As communicated in a previous post, the Encarta World English Dictionary provides three definitions for the word dysfunctional:

1.  relating badly
2.  not performing as expected
3.  affected by disease or impairment

In this post we will consider the first definition to see how a dysfunctional approach to spiritual gifts ties into interpersonal relationships.

Dysfunction Defined in Regard to Interpersonal Relationships:

Look at the key passages on spiritual gifts you will find reference to love in each one:

We learn much about spiritual gifts in 1 Corinthians 12 and 14.  Sandwiched between those two chapters is an entire chapter about love.  Chapter 14 begins, “Follow the way of love and eagerly desire spiritual gifts.”

Ephesians 4:16, dealing with spiritual gifting, notes how the Body “grows and builds itself up in love, as each part does its work.”

Immediately following a list of some of the gifts, Romans 12:9 says, “Love must be sincere.”

1 Pet. 4:8 says, “Above all, love each other deeply” and two verse later we read about using our gifts.

A dysfunctional approach to spiritual gifts, then, would be using our gifts devoid of love.

Effects of Dysfunction on Relationships:

The absence of love strips our service of its eternal merit.

If I speak in the tongues of men and of angels, but have not love, I am only a resounding gong or a clanging cymbal.  If I have the gift of prophecy and can fathom all mysteries and all knowledge, and if I have a faith that can move mountains, but have not love, I am nothing.
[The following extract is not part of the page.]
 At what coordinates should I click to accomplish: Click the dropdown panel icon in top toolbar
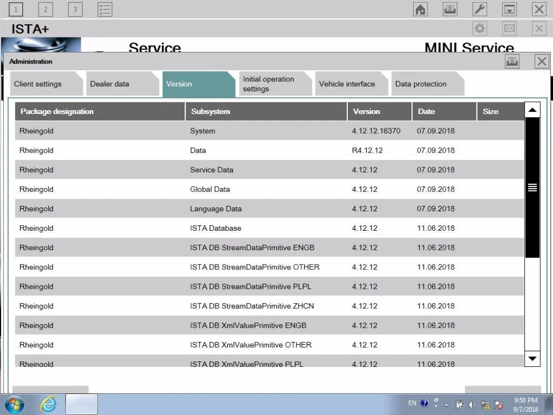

If I give all I possess to the poor and surrender my body to the flames, but have not love, I gain nothing. (1 Cor. 13:1-3)

The absence of love removes safeguards in relationships, opening doors to abuses, neglect, apathy, manipulation, betrayal, and other selfish pursuits.
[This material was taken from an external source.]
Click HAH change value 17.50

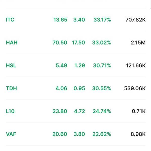[78, 43]
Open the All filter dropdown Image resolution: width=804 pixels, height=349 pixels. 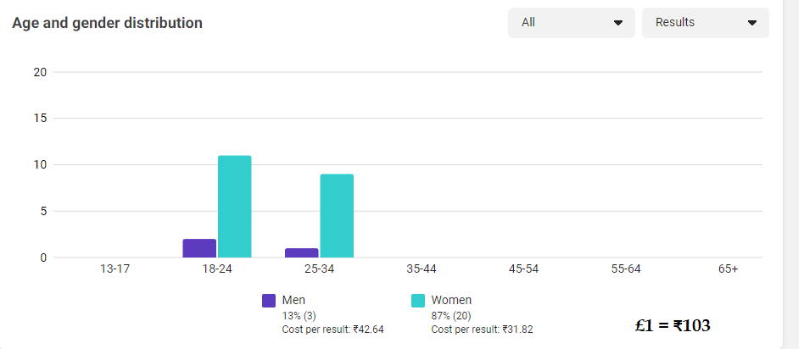(571, 23)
Love is patient, love is kind. It does not envy, it does not boast, it is not proud. It is not rude, it is not self-seeking, it is not easily angered, it keeps no record of wrongs.  Love does not delight in evil but rejoices with the truth.  It always protects, always trusts, always hopes, always perseveres.  (1 Cor. 13:4-7)

The absence of love prevents growth in relationships.
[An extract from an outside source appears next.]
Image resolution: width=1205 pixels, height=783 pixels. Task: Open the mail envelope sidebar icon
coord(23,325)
From him the whole body, joined and held together by every supporting ligament, grows and builds itself up in love, as each part does its work. (Eph. 4:16)

The absence of love brings imbalance to communication, leading to greater potential for conflict.

Instead, speaking the truth in love, we will in all things grow up into him who is the Head, that is, Christ. (Eph. 4:15)

Dysfunction Broken:


“His divine power has given us everything we need for life and godliness through our knowledge of him who called us by his own glory and goodness.” (2 Pet. 1:3)

Notice the connection between His power and knowledge of Him.  What truth do we know about God? — God is love.  “And so we know and rely on the love God has for us. God is love. Whoever lives in love lives in God, and God in him.” (1 Jn. 4:16)


“There is no fear in love. But perfect love drives out fear, because fear has to do with punishment. The one who fears is not made perfect in love.   We love because he first loved us.” (1 Jn. 4:18-19)

When we understand the grace of God in extending unconditional love to us … the kind He demonstrated “while we were still sinners ” (Rom. 5:8) … we will be more prone to reach out to others in love.


“But the fruit of the Spirit is love.” (Gal. 5:22).

The Holy Spirit will build this quality within us as we submit to His control and leading in situations where we find it hard to love those we serve.